Et pourtant j’ai honte. Honte de me plaindre parfois d’un état aussi peu handicapant au regard d’une telle infirmité. Honte d’être ce que je suis et de croiser ce qu’il est. Honte pour tous ceux qui ont la chance d’être encore bipèdes et qui ne daignent même pas adresser un sourire, voir un regard à ce misérable privé de ses jambes.
En continuant la visite circulaire de cette pagode
Une voix monocorde se fait entendre d’une de ces salles de prière qui répète en boucle un couplet.
Le moine de Shwesandaw.
Rapidement un moine me salue avec un grand sourire et me propose de le suivre pour la visite du « vestige » qu’il occupe avec d’autres.
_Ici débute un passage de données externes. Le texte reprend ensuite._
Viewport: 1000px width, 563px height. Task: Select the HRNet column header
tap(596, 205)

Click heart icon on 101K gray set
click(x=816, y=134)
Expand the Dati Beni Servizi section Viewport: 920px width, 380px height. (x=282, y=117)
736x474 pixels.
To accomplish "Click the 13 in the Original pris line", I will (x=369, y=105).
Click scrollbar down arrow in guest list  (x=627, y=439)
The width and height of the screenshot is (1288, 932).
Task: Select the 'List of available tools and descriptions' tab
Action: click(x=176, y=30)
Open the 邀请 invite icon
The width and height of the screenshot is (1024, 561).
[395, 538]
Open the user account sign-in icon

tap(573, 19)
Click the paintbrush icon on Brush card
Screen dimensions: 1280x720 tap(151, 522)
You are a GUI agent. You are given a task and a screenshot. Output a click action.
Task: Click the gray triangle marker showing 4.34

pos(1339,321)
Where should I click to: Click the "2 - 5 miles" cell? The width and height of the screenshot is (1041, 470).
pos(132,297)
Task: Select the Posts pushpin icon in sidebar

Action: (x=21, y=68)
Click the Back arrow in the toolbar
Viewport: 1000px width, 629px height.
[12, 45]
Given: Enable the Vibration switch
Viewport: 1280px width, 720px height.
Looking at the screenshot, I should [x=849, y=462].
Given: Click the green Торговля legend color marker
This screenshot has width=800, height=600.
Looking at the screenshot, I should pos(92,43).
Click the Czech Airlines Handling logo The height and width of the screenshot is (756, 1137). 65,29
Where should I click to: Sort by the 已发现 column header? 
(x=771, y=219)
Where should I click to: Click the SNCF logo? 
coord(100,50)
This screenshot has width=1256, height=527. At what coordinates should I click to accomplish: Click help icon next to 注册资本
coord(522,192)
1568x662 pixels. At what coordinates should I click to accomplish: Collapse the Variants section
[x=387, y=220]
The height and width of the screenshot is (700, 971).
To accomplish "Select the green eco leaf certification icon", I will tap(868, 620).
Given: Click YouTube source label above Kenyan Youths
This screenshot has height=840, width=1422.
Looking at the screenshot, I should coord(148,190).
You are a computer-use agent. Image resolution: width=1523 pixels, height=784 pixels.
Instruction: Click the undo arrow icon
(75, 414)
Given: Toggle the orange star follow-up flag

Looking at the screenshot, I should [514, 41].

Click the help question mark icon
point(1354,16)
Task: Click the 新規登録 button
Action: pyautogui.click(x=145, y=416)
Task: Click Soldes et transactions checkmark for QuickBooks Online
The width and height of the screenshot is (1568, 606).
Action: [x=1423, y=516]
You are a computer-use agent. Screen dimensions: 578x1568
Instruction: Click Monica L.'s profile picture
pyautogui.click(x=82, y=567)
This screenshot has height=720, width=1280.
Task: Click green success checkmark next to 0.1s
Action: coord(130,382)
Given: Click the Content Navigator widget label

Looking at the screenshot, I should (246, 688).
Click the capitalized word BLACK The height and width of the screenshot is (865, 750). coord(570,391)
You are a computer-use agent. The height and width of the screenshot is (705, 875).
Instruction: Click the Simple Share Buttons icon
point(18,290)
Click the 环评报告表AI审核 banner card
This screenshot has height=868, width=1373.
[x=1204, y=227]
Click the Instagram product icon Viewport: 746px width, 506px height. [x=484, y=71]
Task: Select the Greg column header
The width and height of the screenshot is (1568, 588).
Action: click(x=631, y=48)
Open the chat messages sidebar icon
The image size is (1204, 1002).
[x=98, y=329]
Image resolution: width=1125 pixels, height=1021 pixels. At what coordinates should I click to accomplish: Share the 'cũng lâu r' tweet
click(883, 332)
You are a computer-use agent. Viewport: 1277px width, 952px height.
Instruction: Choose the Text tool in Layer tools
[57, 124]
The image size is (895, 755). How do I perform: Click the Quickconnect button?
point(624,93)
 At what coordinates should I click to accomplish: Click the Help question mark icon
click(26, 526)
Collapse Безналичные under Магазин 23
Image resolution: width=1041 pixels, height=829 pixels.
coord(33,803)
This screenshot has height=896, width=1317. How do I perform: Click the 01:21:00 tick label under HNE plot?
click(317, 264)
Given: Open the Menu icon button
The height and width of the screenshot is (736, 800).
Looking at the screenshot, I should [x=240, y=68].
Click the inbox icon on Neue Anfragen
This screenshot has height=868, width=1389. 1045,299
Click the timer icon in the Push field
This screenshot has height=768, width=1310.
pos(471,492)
C’est une maison vieille de 108 années et dont la façade est assaillie par la végétation composée de fougères, de mousses et de plantes diverses qui se sont développées grâce à l’humidité des murs.
Au rez-de-chaussée, la pièce principale semble très polyvalente et doit servir de salon, de salle de prière, de chambre à coucher, de coin loisir et lecture et héberge sûrement plusieurs moines ou moinillons. La conversation est aussi limitée que mes connaissances du birman et donc après quelques gestes et sourires, je le remercie de son hospitalité et continue ma visite des lieux.